After frantic cost-benefit analysis companies can be forced to issue an urgent “product recall” to retrieve a faulty product as quickly as possible, limiting any damage to customers and corporate reputation. Through negligent quality control, or lack of imagination, a car has been made with faulty brakes, or a food product contains broken glass, or furniture has begun to crush its owners.
‘Recall’ refers to the process of remembering as well as a literal, physical ‘calling back in’ of a dodgy product. Both are a form of drawing into the present. Whether as memory or marketplace mishap something has gone awry and needs to be regrouped in order to rectify an instability, a wrong turn.
400 of the jackets were produced in 1984 and Chodzko issued his recall 10 years later, having always wanted to own a Clint Eastwood jacket himself, but failing to afford one. This ‘lack’ gradually grew into the incentive to search for an excess of these elusive garments, across the city. As people began encountering the advertisements Clint Eastwood jacket owners (or their friends) began contacting Chodzko. He then staged a convention with eight participants wearing their jackets; a small assembly party in an old ballroom under a spotlight. After 10 years some of the jackets had clearly become worn and deteriorated; a sense that the attempt to return this jacket to the present had been left a little too late.

§ **Given material**:
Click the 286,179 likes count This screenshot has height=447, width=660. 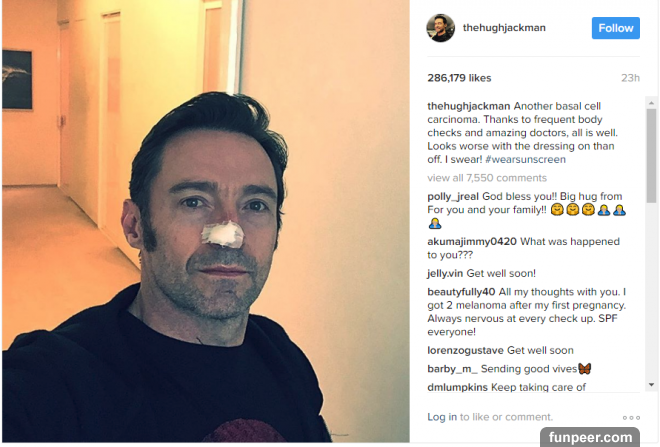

§ **Your instructions**:
Resume the passage about recalls, beginning right after its final sentence. The material plays no part in what comes next.

§ **Reply**:
The finished work in exhibition includes the posters, and a two screen installation one monitors. One screen – ‘assembly‘ – shows an edited version of the reunion of the jackets, and on the other a video – ‘I remember everything’ – plays showing a ‘super’ version of the jacket, spinning and gesticulating, speeded up 400% as though urgently trying to tell us something important. Drawing a ten year old fashion item back into the present (for an ambiguous purpose) suggests an attempt to slow down time, in order to reflect, to look back and reconsider. The poster announces that “it has been discovered that this design was based on an early scheme for a memory jacket.” But it doesn’t clarify whether this quality is incidental, an extra bit of marketing, or, could this text be explaining this clothing’s danger, the reason for the urgency of this particular Product Recall? This ‘discovery’ suggests (as does the ‘aura’ shown in the visual imagery for the announcements) that the jacket might possess powers, even inadvertently. Is it this jacket actually a magical item derived from a fairy tale, ancient myth or science fiction? (Although, not aware of this coincidence when Chodzko initiated this work, Vivienne Westwood designed the Clint Eastwood jacket based on a suit of armour and was, apparently, researching the Ars Memoria at the time).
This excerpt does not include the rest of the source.